TO DO: Only a single number is expected: how many lines of the data hold the word "agent".

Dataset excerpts
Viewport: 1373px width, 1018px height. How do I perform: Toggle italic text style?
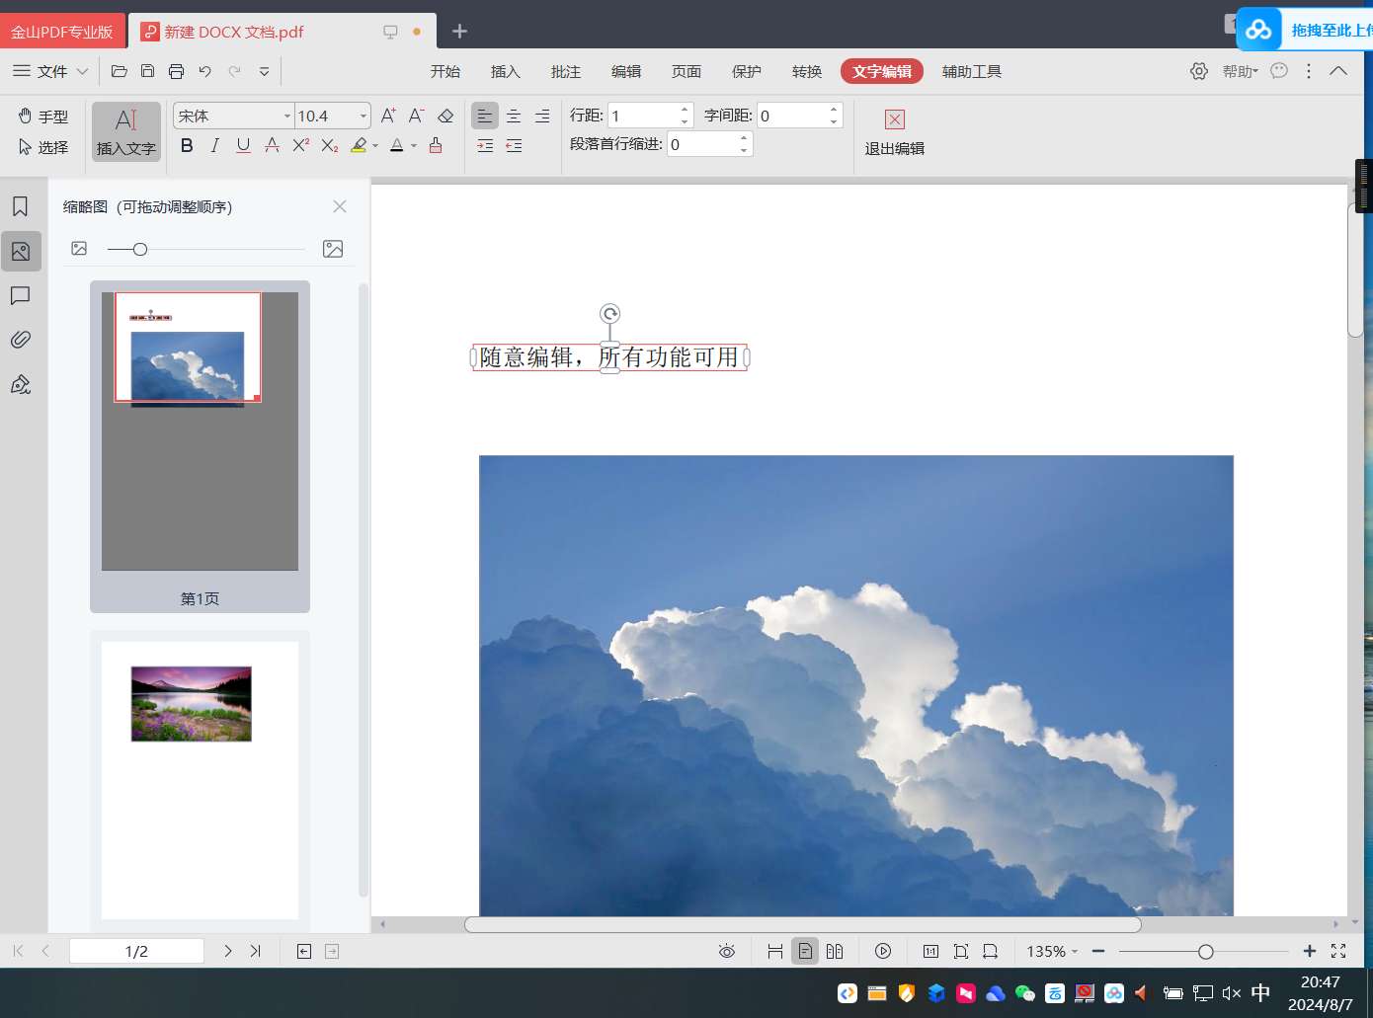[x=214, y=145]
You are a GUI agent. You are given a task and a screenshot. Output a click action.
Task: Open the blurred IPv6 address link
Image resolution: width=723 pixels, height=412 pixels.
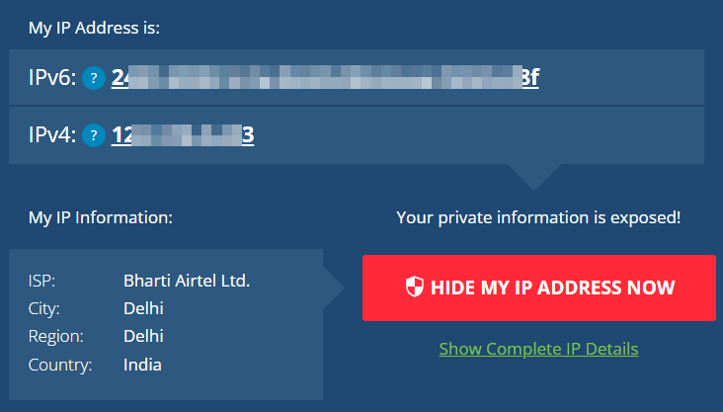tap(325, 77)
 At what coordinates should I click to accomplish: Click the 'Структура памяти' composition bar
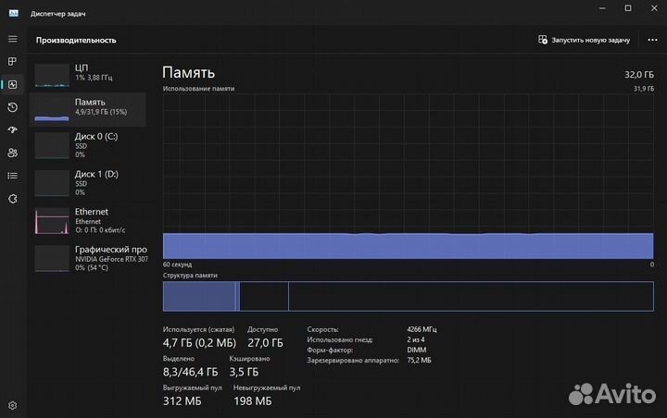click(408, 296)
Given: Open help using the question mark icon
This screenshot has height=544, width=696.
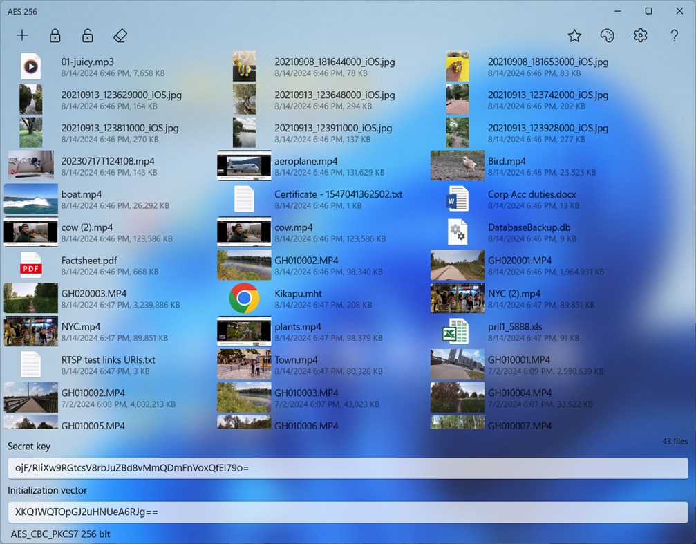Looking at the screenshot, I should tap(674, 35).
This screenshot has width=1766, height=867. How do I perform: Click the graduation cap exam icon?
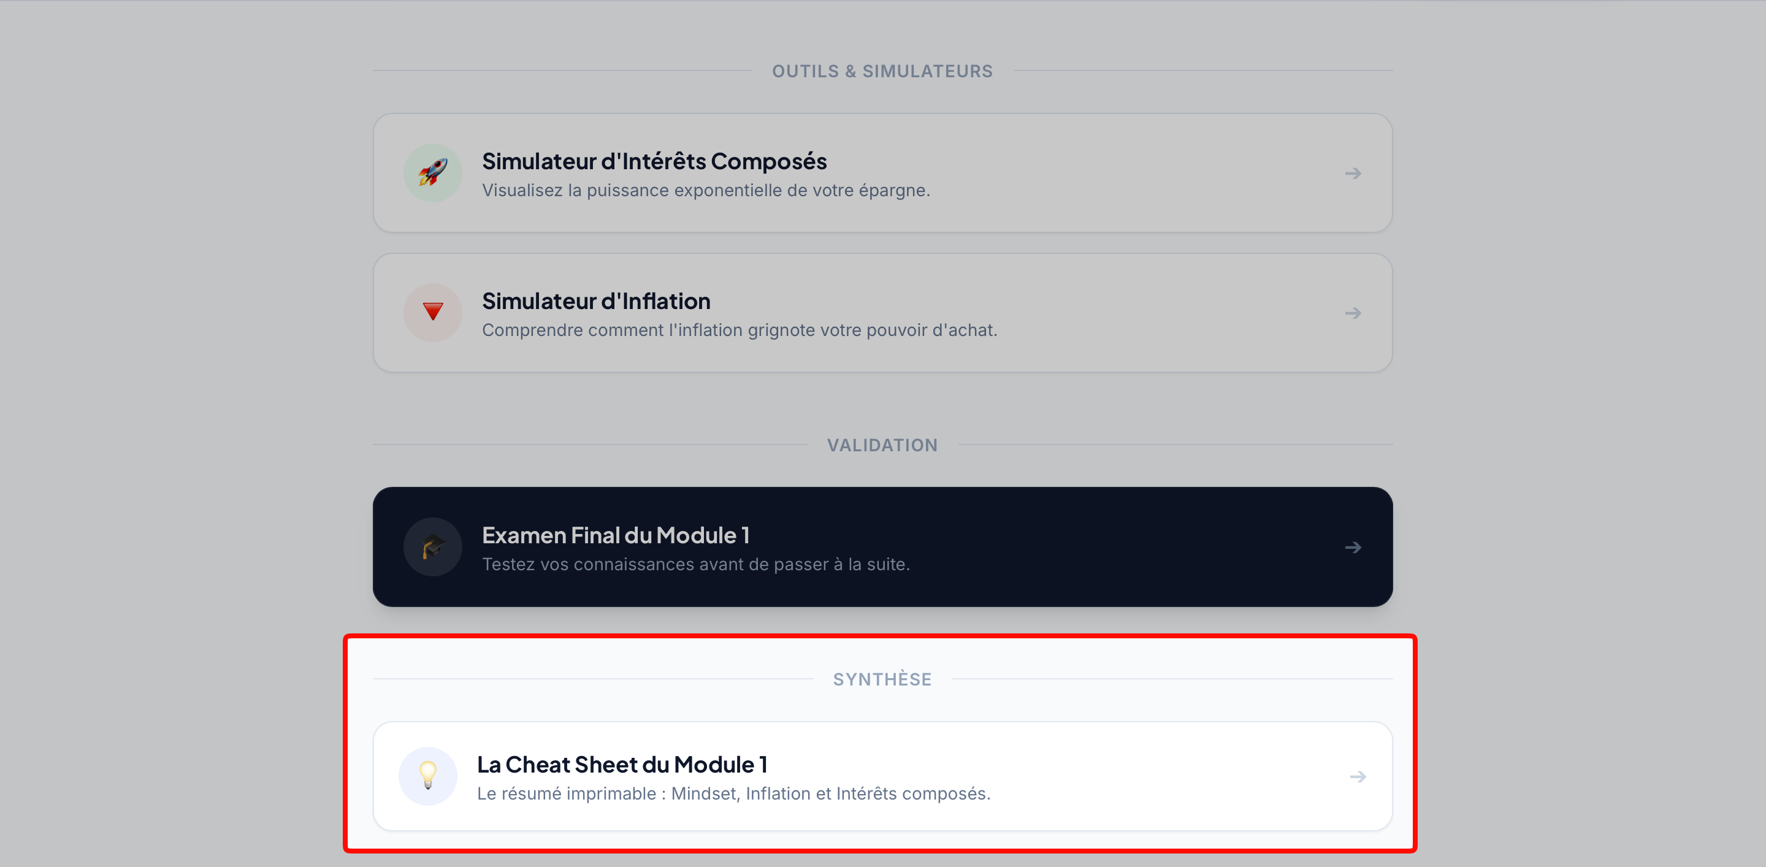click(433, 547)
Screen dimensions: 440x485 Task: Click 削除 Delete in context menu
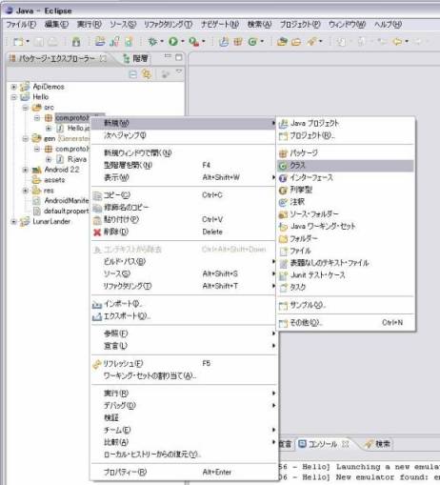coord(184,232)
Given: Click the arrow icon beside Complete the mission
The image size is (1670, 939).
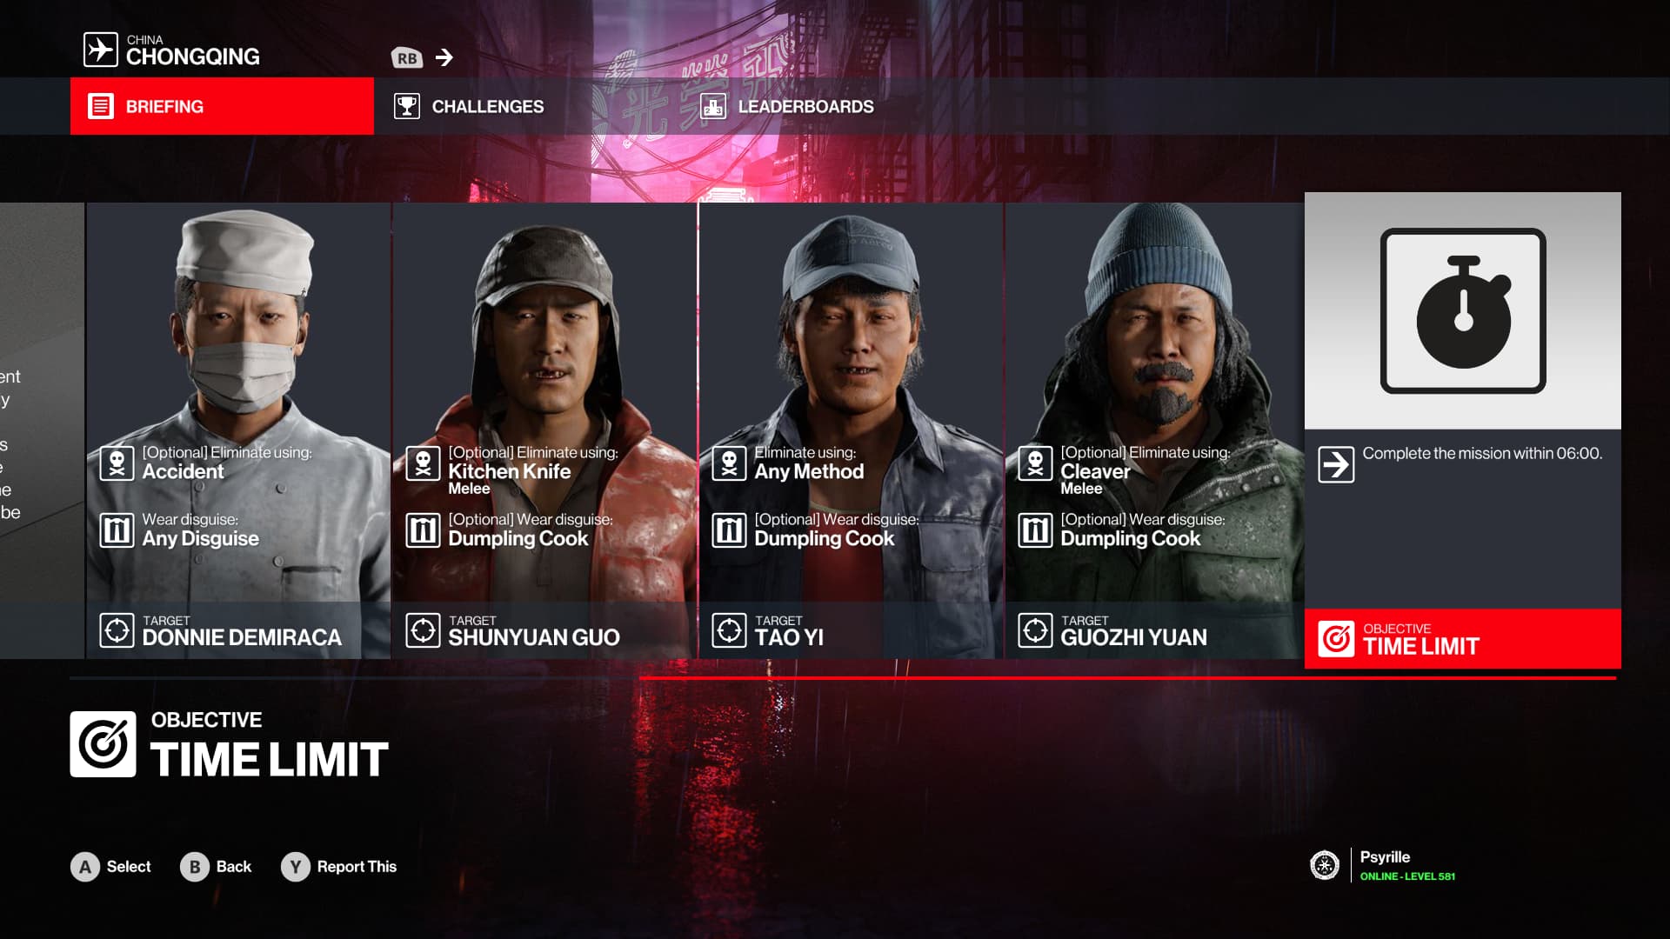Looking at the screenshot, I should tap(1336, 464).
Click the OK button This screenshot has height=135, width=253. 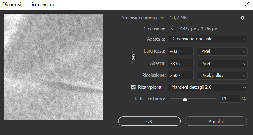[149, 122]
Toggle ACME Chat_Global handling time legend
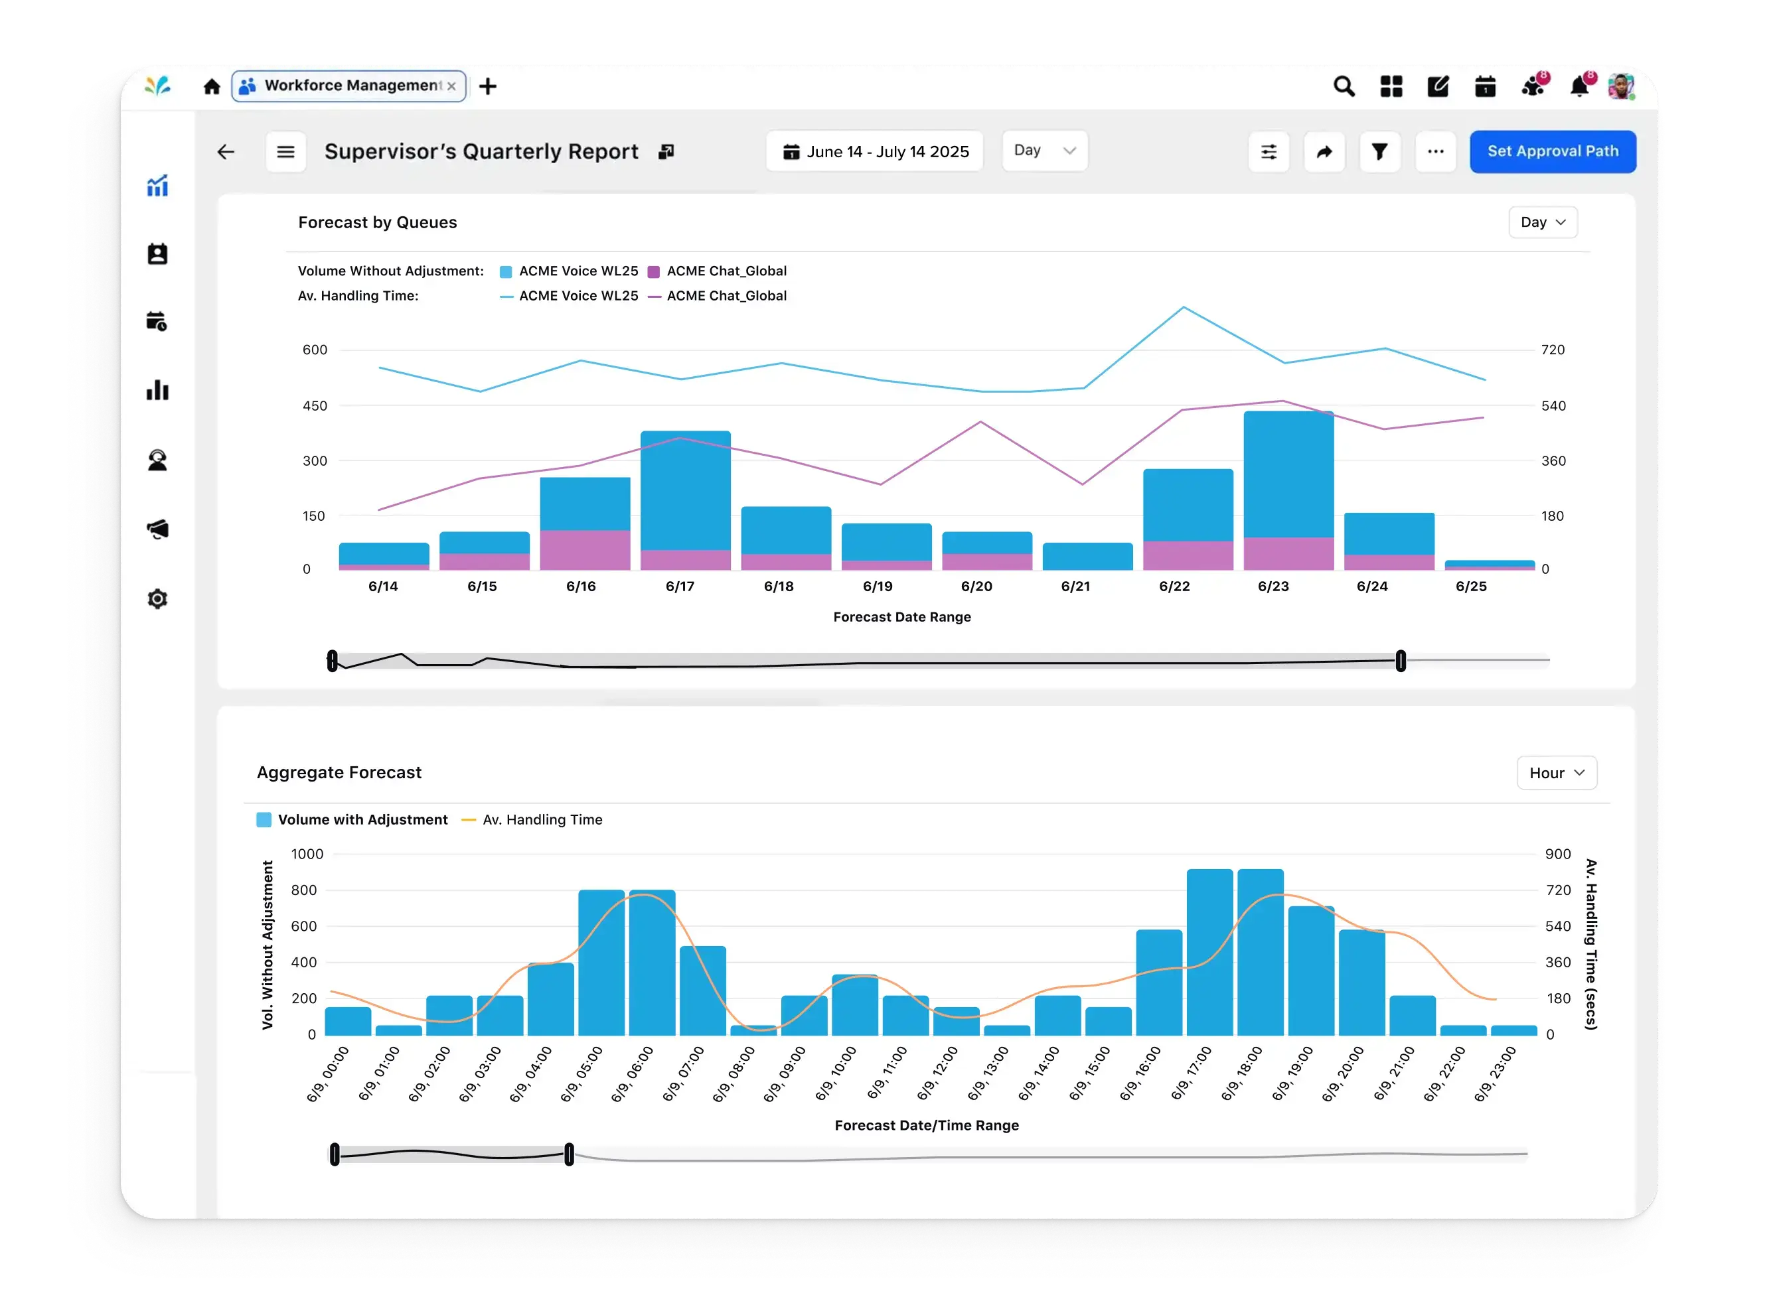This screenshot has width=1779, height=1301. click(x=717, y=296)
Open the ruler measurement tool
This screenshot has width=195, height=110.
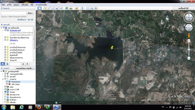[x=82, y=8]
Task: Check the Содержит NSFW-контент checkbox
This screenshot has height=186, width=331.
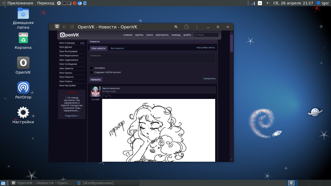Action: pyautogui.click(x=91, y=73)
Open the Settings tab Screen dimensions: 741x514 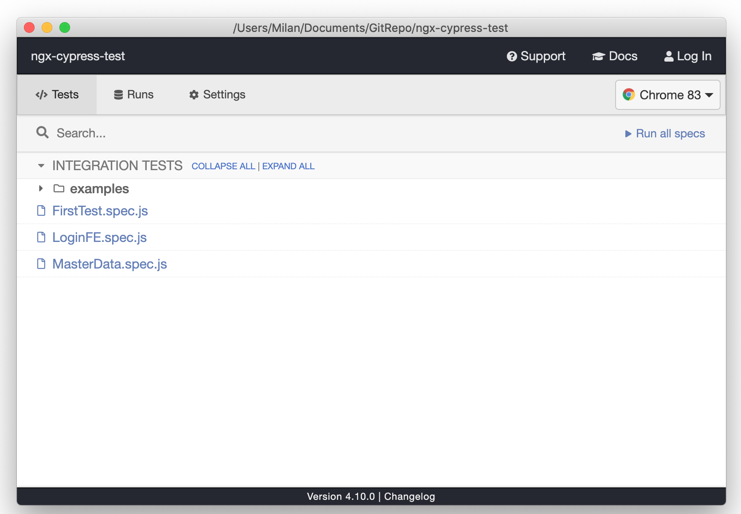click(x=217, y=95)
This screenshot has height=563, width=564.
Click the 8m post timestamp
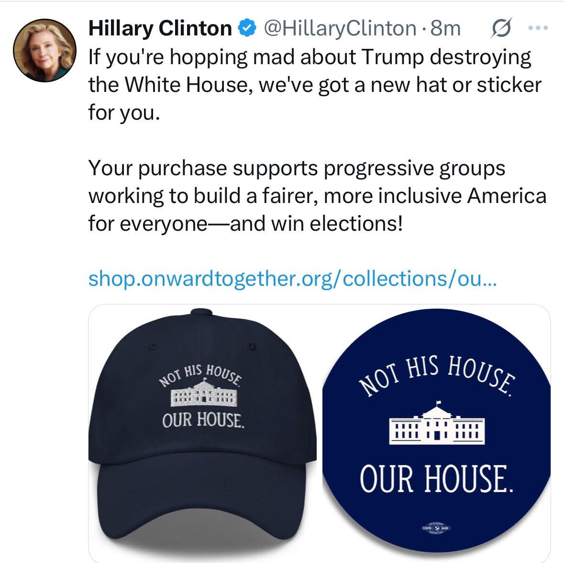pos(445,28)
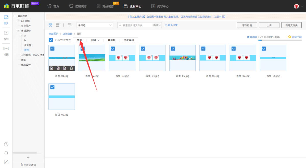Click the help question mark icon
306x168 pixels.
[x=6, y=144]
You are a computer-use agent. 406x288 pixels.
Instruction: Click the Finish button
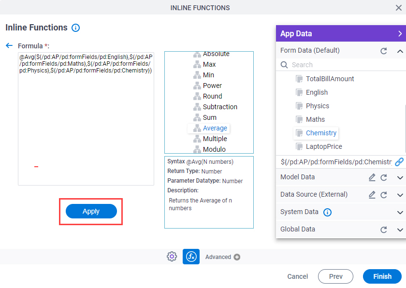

SOLUTION FOR THIS TASK: 2